Kind of the like the Korean version of Colonial Williamsburg, this village featured historical interpreters demonstrating what life was like in a bygone era. Here, Korea’s last imperial dynasty – the Joseon period – has been recreated “on a 243-acre site regarded as a propitious location according to the principles of feng shui, with a river flowing in front of it and a mountain behind it,” the brochure explains.

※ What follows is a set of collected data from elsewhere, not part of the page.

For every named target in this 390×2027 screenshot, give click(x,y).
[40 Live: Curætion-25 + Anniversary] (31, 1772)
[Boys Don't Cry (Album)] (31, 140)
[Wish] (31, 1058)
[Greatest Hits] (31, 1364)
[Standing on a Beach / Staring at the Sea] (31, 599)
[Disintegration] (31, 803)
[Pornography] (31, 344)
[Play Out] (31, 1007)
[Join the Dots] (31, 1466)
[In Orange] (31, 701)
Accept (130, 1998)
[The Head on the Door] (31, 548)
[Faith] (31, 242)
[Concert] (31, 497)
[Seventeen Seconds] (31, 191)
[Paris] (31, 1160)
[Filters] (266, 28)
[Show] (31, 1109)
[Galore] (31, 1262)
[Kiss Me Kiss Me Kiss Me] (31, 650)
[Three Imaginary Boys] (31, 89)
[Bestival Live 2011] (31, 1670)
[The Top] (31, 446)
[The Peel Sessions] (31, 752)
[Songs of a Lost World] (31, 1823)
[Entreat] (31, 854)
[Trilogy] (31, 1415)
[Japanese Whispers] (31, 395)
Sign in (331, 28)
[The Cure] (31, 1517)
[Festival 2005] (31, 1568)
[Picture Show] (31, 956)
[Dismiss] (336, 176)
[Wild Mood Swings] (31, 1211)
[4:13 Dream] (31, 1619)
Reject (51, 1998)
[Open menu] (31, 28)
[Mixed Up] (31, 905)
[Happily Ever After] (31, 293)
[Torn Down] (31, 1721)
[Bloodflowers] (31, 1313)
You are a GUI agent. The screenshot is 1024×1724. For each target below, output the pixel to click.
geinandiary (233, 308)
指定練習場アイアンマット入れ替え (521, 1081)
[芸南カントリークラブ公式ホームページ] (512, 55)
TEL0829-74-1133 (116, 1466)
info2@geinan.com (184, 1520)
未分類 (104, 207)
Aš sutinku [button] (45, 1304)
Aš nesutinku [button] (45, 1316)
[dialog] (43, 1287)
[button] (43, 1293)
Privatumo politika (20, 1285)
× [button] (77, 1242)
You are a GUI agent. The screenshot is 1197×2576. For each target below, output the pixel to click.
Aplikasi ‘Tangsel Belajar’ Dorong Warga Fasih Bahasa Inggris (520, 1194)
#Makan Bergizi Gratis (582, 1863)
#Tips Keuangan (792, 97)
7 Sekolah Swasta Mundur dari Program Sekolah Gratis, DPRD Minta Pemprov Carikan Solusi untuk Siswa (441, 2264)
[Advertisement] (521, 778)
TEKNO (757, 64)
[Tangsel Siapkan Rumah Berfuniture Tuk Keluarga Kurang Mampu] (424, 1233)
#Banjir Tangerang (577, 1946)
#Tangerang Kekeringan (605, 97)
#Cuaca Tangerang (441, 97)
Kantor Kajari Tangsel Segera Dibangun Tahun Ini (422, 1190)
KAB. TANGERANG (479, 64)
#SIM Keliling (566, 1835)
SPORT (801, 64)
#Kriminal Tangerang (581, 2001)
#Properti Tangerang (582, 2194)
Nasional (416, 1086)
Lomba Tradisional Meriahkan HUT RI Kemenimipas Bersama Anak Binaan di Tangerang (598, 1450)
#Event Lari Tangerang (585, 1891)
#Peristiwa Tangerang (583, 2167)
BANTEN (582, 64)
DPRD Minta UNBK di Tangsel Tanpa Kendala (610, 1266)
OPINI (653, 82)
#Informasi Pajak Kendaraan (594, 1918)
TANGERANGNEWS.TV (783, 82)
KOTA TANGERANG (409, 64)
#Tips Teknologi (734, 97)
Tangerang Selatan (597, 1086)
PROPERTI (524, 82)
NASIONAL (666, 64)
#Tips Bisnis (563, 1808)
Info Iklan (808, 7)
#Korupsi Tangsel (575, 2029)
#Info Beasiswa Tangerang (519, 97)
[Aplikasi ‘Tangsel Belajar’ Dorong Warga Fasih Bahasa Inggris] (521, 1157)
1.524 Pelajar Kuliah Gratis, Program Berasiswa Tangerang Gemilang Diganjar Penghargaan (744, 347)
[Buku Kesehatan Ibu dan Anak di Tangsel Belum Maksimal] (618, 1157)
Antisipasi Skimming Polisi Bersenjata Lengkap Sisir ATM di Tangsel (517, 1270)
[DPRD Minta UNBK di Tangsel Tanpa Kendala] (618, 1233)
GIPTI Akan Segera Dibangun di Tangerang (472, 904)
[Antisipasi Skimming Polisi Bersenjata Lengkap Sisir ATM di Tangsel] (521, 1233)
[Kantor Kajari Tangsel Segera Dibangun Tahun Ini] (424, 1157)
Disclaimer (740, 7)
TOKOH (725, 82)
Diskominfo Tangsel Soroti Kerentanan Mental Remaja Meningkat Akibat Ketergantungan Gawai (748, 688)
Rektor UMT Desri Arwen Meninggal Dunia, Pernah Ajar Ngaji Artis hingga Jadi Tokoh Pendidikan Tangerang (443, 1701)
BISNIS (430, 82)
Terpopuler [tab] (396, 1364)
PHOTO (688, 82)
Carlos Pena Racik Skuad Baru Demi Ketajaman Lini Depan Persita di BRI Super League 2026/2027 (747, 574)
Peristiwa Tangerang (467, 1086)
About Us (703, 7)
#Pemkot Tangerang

Here’s a rundown of the Joseon era, from Wikipedia:
Joseon (Korean: 조선; Hanja: 朝鮮; also Chosŏn, Choson, Chosun, Cho-sen), was a Korean state founded by Taejo Yi Seong-gye that lasted for approximately five centuries, from July 1392 to October 1897. It was founded following the aftermath of the overthrow of the Goryeo Dynasty in what is today the city of Kaesong. Early on, Korea was retitled and the capital was relocated to modern-day Seoul. The kingdom’s northernmost borders were expanded to the natural boundaries at the Amnok and Duman rivers through the subjugation of the Jurchens. Joseon was the last dynasty of Korean history and the longest-ruling Confucian dynasty.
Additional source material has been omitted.